Ternyata saya keliru. Pepatah kuno itu, sekali lagi benar. Pada awal November 2006, ketika berkunjung ke China, ternyata negeri tirai bambu itu luar biasa. Pembangunan kota tampak di sana-sini. China adalah seperti naga-naga raksasa yang sedang bangkit dari tidurnya yang panjang. Untuk memahami negeri besar berpenduduk sekitar 1,3 milyar jiwa itu dalam seminggu perjalanan, tentu ibarat upaya keras si buta menceritakan tentang gajah.
Setelah terbang selama tiga setengah jam dari Penang, Malaysia, pesawat China Southem Airlines yang kami tumpangi mendarat mulus di Guangzhou Baiyun International Airport. Waktu menunjukkan pukul 11.50. Tidak ada perbedaan waktu antara China dan Malaysia. Dan saya terkejut ketika diberitahu bahwa saya termasuk diantara rombongan yang belum memiliki visa. Dengan sedikit terburu-buru, guide memerintahkan kami untuk mengikutinya menuju suatu ruang khusus. Ternyata tempat mengurus visa. Apa mungkin? Saya membayangkan untuk mengurus visa ke Jepang, Eropah, Amerika, dan Australia bisa berminggu-minggu. Namun, setelah menunggu hanya sekitar setengah jam, si pemandu gemuk yang kelihatan lelah itu menjulurkan paspor-paspor yang sudah di beri tanda visa masuk. Hebat sekali, pikir saya. Serba instan. Mengurus visa hanya dalam hitungan menit.

● ● ●

TUGAS SINGKAT 1 >>
Tuliskan kembali bagian teks bacaan tentang perjalanan ke China, mulai dari "Ternyata saya keliru." dan berakhir pada "menceritakan tentang gajah.".
TUGAS SINGKAT 2 >>
Sebutkan semua tujuan yang menurut bayangan penulis dalam teks tentang perjalanan ke China itu pengurusan visanya bisa memakan waktu berminggu-minggu.
TUGAS SINGKAT 3 >>
Berapa lama penerbangan dari Penang ke Guangzhou menurut teks tentang perjalanan ke China itu?

CUPLIKAN DATA >>

● ● ●

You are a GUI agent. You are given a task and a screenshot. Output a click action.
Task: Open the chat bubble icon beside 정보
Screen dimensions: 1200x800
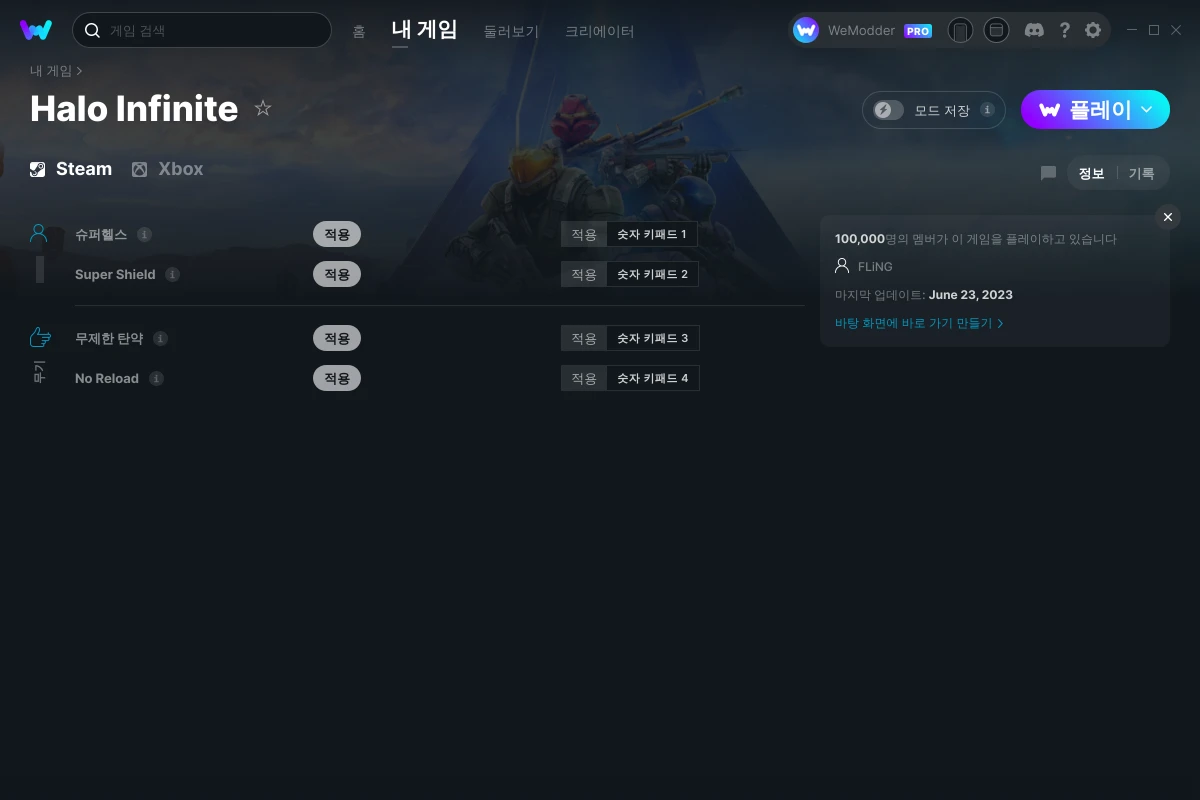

● ● ●

JAWABAN LENGKAP 1 >>
Ternyata saya keliru. Pepatah kuno itu, sekali lagi benar. Pada awal November 2006, ketika berkunjung ke China, ternyata negeri tirai bambu itu luar biasa. Pembangunan kota tampak di sana-sini. China adalah seperti naga-naga raksasa yang sedang bangkit dari tidurnya yang panjang. Untuk memahami negeri besar berpenduduk sekitar 1,3 milyar jiwa itu dalam seminggu perjalanan, tentu ibarat upaya keras si buta menceritakan tentang gajah.

JAWABAN LENGKAP 2 >>
Jepang, Eropah, Amerika, dan Australia.

JAWABAN LENGKAP 3 >>
Penerbangan dari Penang ke Guangzhou berlangsung selama tiga setengah jam.